# Short problem
Copy out every line of the items below word for word, leaving out the pictures.

Word and element locating data:
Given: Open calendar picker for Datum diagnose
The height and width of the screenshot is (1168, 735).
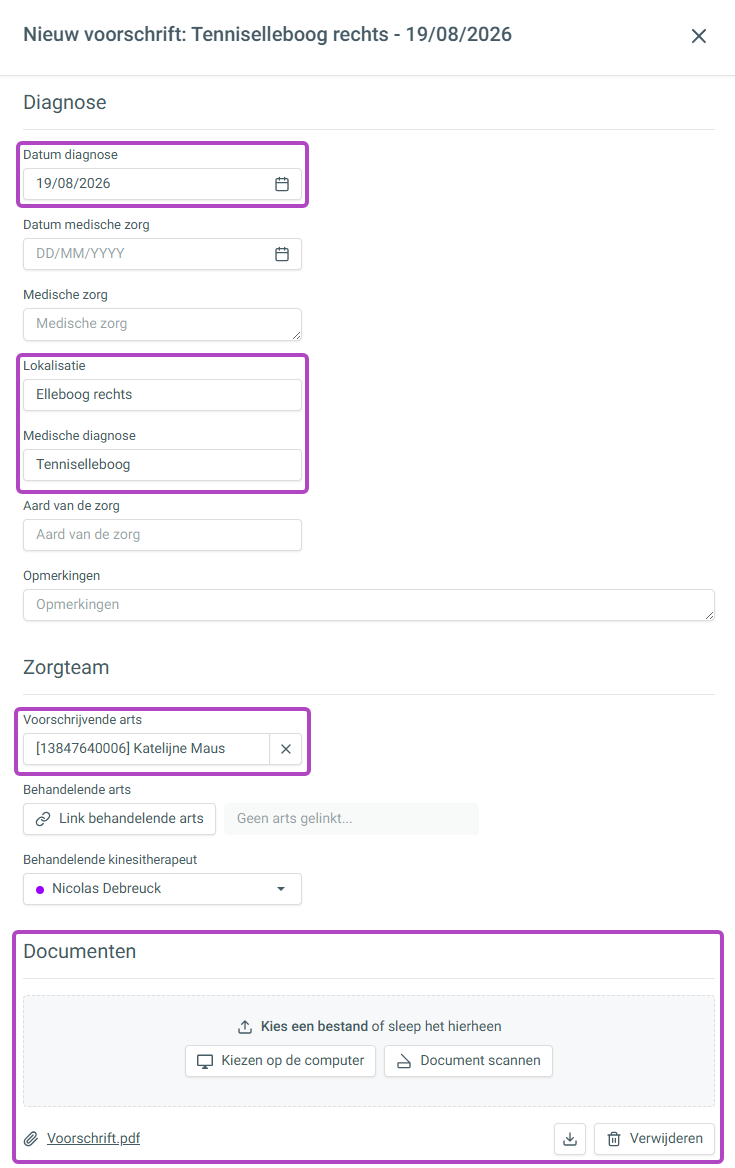Looking at the screenshot, I should coord(281,184).
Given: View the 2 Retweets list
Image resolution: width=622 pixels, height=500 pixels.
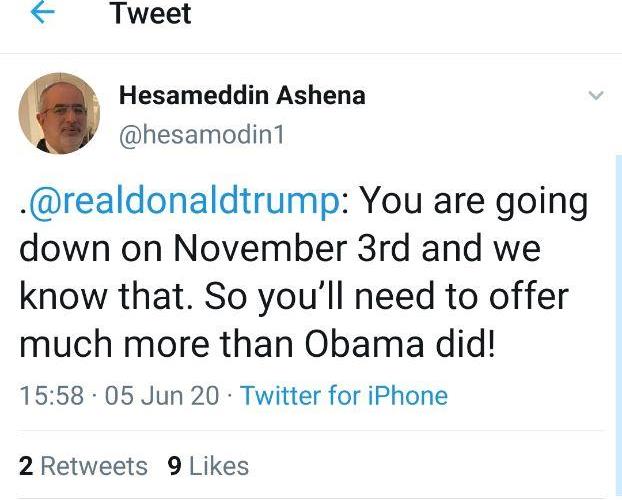Looking at the screenshot, I should tap(83, 466).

# Exercise response
Given: Open calendar picker for Datum diagnose
The height and width of the screenshot is (1168, 735).
Looking at the screenshot, I should coord(281,184).
Given: View the 2 Retweets list
Image resolution: width=622 pixels, height=500 pixels.
Looking at the screenshot, I should tap(83, 466).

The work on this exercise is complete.